The new rules require brokers to act as so-called fiduciaries that put their clients’ best interests first, rather than steering them toward investments with higher fees for the broker. At stake are about $4.5 trillion in 401(k) accounts and more than $7 trillion in IRAs. Problems often occur when people who are retiring “roll over” their 401(k)s into individual retirement accounts and are sold questionable products.
“Some financial advisers are recommending financial instruments that offer financial rewards to the adviser for steering clients to those instruments, instead of recommending retirement options that are in the best interest of the customer,” said Rep. Rosa DeLauro, D-Conn.
The White House has promised to defend the rules with a threat to veto Thursday’s measure.
Opponents of the rules counter that the new fee structure might not be worth the broker’s trouble. Instead, opponents say, retirees may have to seek higher-priced advice.
“The last thing Washington should be doing is making it harder for working families to save and invest, but because they took their ‘my-way-or-the-highway’ approach, we now have a rule that will do exactly that,” said Rep. Phil Roe, R-Tenn. “This ‘fiduciary’ rule will make it harder for working families to save for retirement. It will restrict access to some of the most basic financial advice.”
Rep. Charles Boustany, R-La., said the rule will “make it so costly to use a retirement adviser, most low- and medium-income families will be locked out.”
Democrats countered that the previous rules allowed brokers to rip off investors by pushing them toward higher-cost investments like variable annuities or riskier options such as real estate investment trusts.

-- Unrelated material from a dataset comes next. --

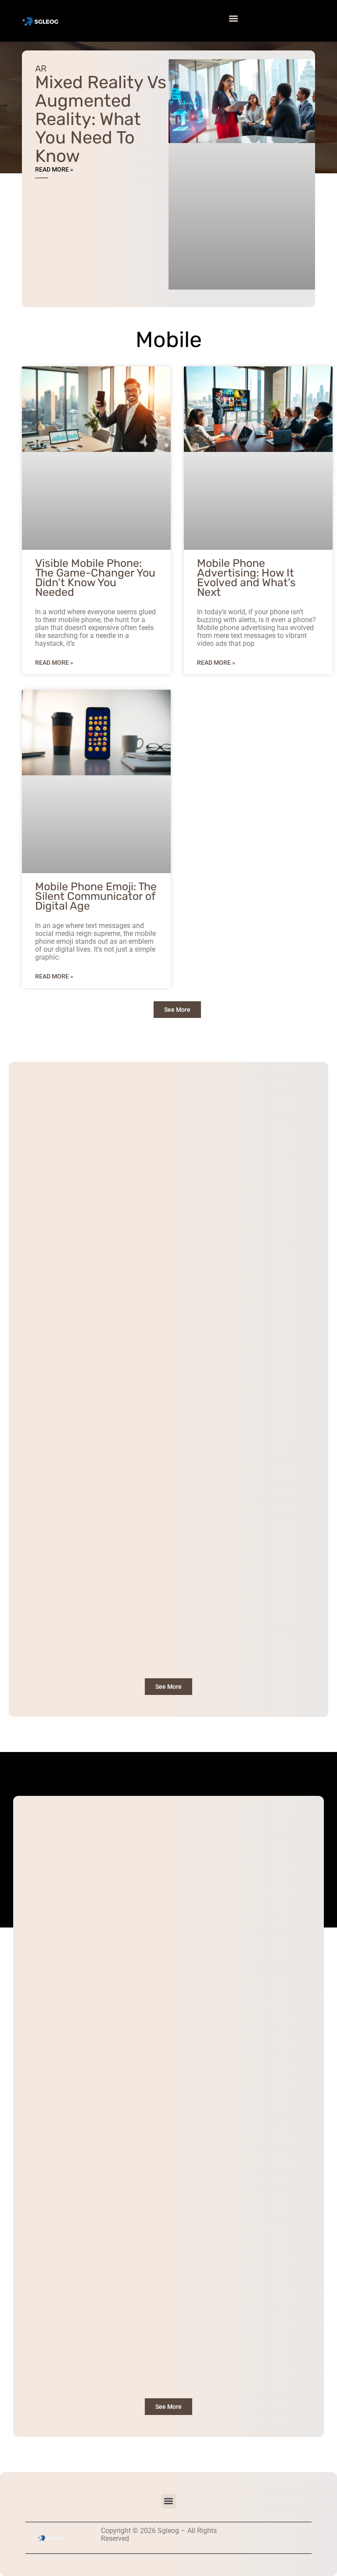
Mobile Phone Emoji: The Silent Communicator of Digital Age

And they said that Labor Secretary Tom Perez has been accommodating to concerns raised by interest groups and has made numerous modifications in response. As a result, Democrats who opposed prior versions support the final rule, and they said the financial services industry can more easily adapt to it.
“I don’t know why you would ever bet against innovation in the United States of America, but that seems to be what our Republican colleagues are doing when they’re saying, ‘the industry won’t respond to this rule,'” said Rep. John Delaney, D-Md.
In a statement, the White House says the new rules “will ensure that American workers and retirees receive retirement advice in their best interest, better enabling them to protect and grow their savings.
“The final rule reflects extensive feedback from industry, advocates, and Members of Congress, and has been streamlined to reduce the compliance burden and ensure continued access to advice,” the statement said.
The measure now heads to the Senate under a special procedure that would not allow Democrats to filibuster it. President Barack Obama’s veto makes it virtually certain that the rules will go forward.
“This is, frankly, a waste of time today,” Perez said.